Each entry should be set down again verbatim, with the images omitted.

# # #

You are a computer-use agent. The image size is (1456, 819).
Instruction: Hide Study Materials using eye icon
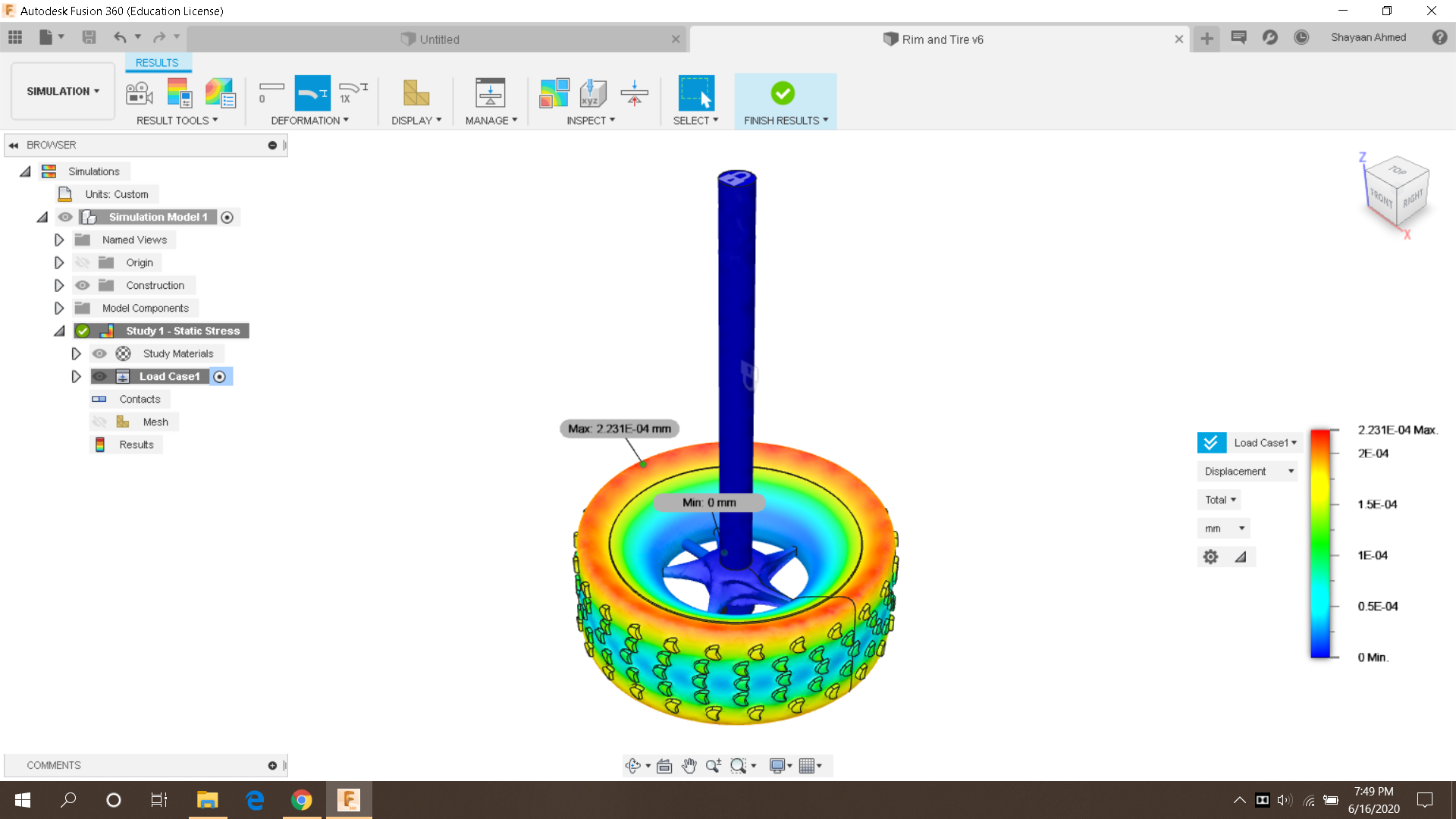[x=99, y=354]
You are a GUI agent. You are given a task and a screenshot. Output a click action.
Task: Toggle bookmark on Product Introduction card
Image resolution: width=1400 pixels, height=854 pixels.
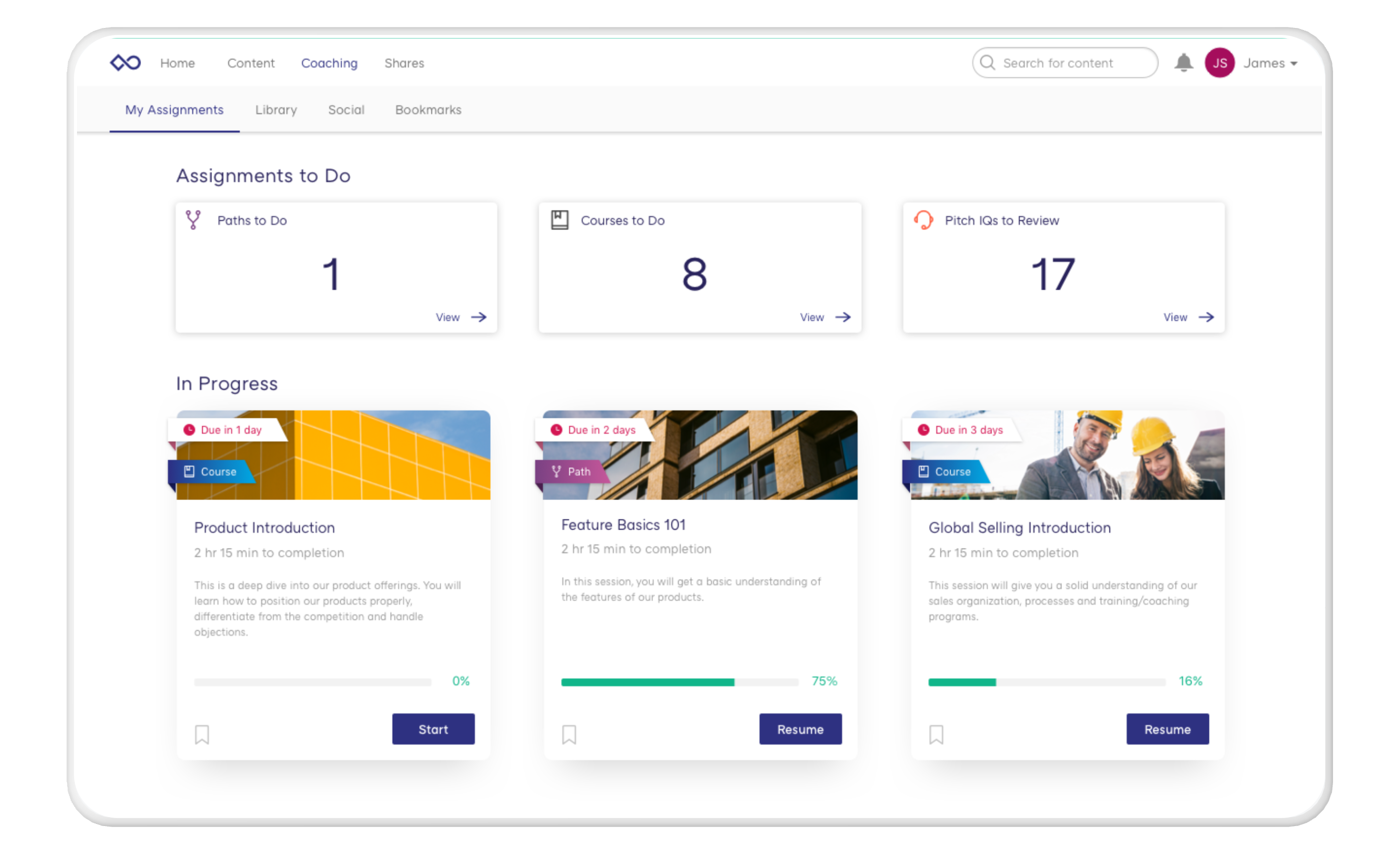tap(202, 735)
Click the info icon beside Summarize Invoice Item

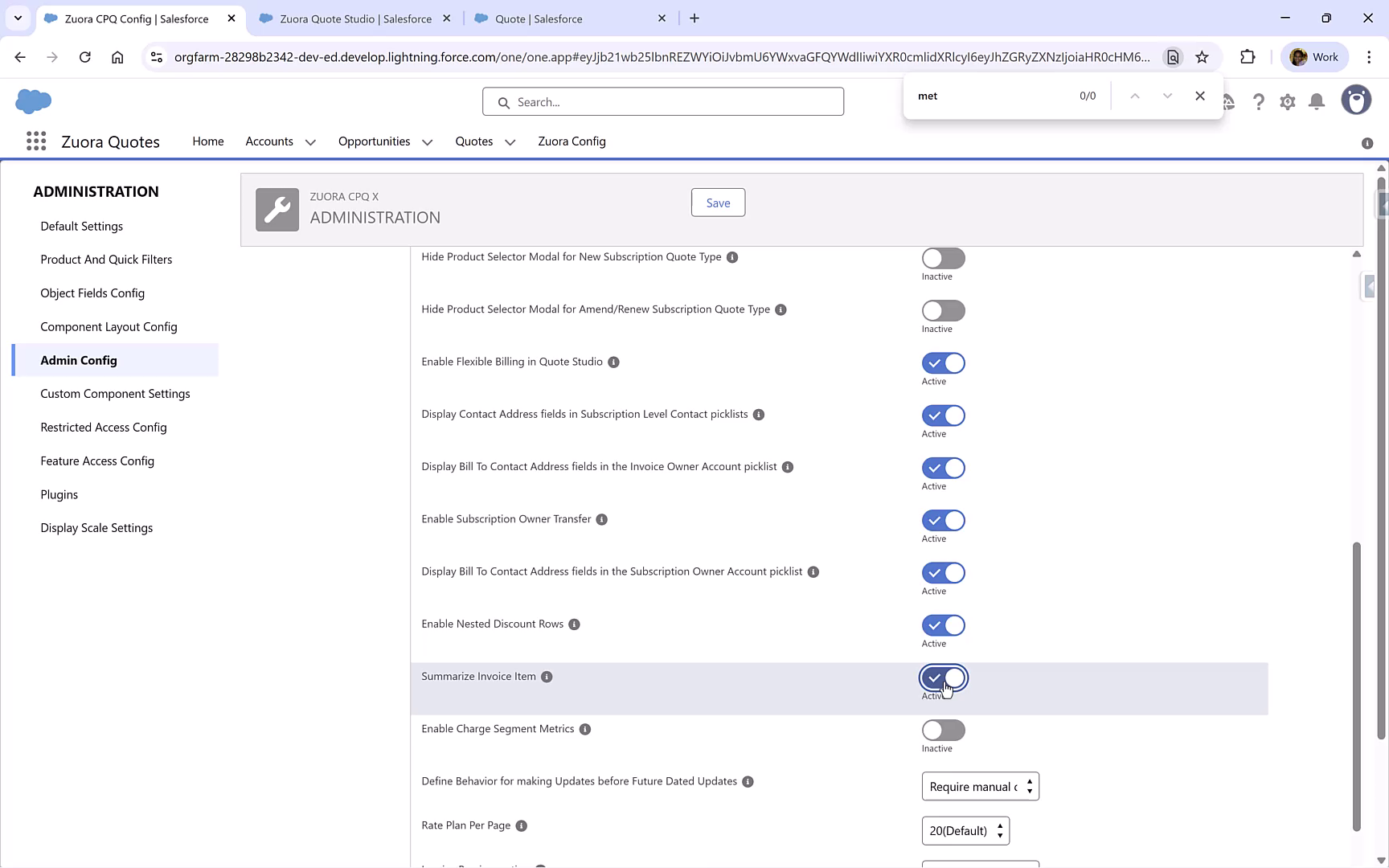[x=547, y=677]
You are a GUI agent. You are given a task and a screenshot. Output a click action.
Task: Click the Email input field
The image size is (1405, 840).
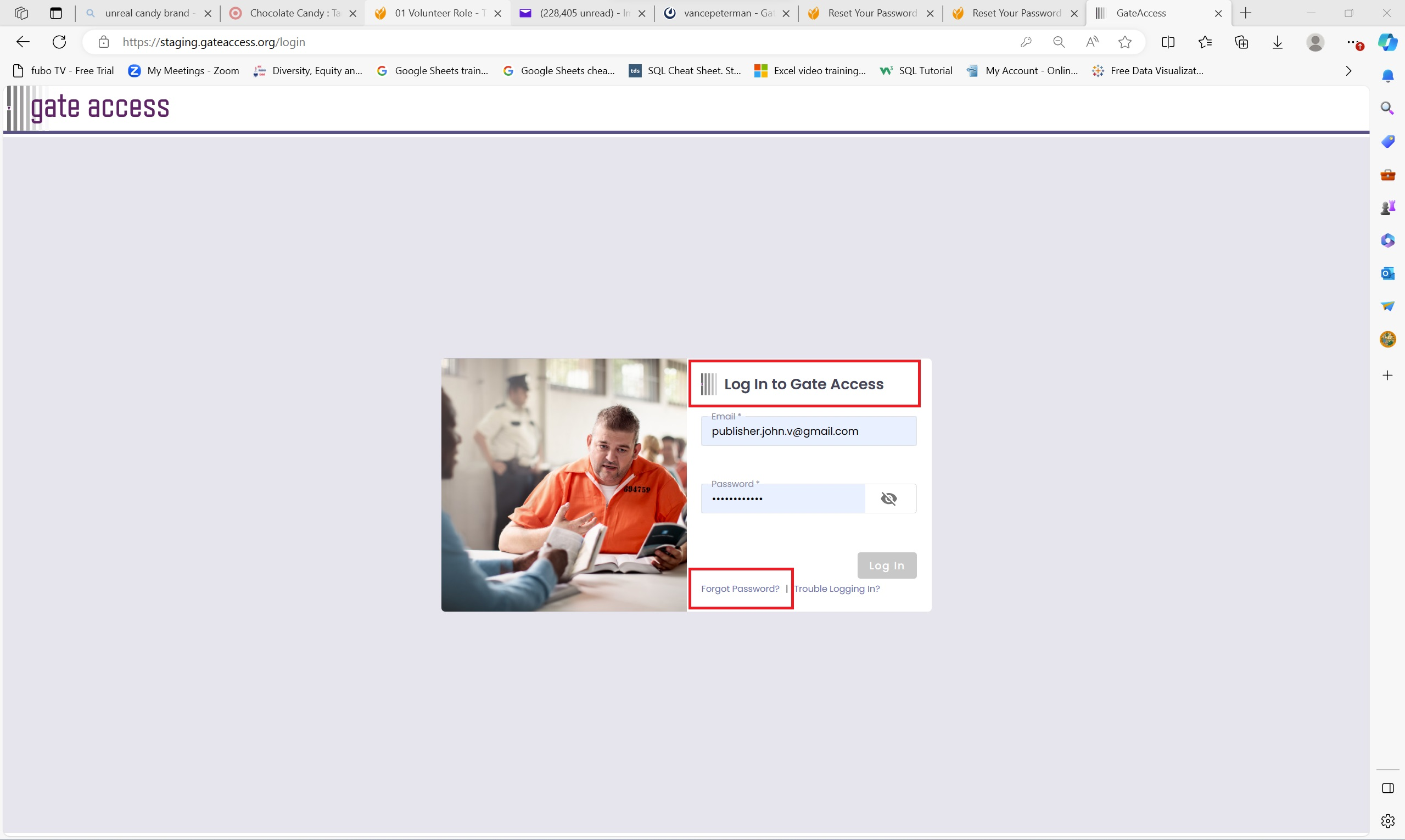coord(808,432)
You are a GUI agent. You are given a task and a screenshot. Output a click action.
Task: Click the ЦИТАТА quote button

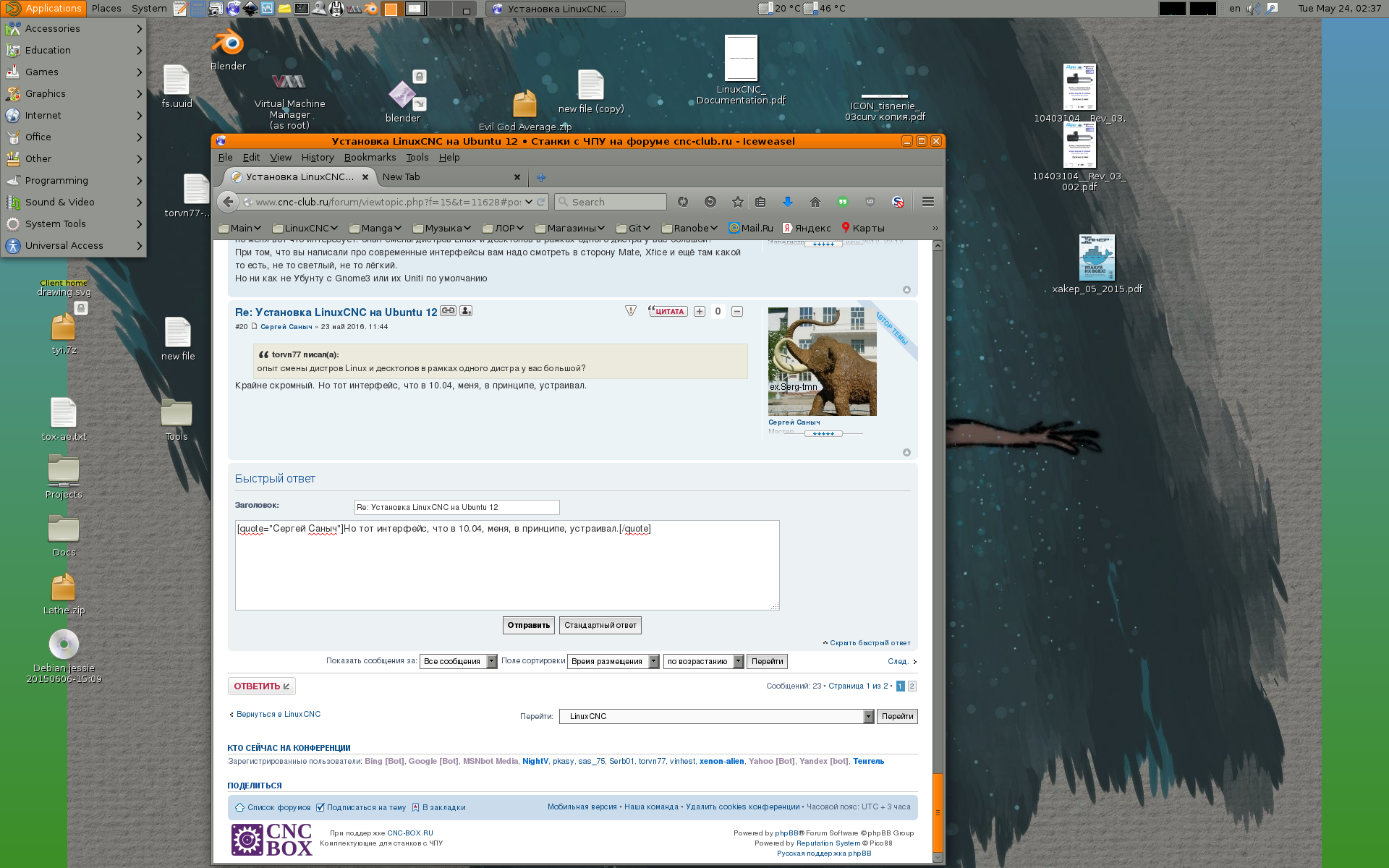[668, 311]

# # #

> _Expected answer_:
You are a computer-use agent. The image size is (1456, 819).
Instruction: Hide Study Materials using eye icon
[x=99, y=354]
You are a GUI agent. You are given a task and a screenshot. Output a click action.
Task: Toggle bookmark on Product Introduction card
Image resolution: width=1400 pixels, height=854 pixels.
tap(202, 735)
Click the info icon beside Summarize Invoice Item

[x=547, y=677]
You are a GUI agent. You are given a task and a screenshot. Output a click action.
Task: Click the Email input field
The image size is (1405, 840).
coord(808,432)
You are a GUI agent. You are given a task and a screenshot. Output a click action.
Task: Click the ЦИТАТА quote button

[668, 311]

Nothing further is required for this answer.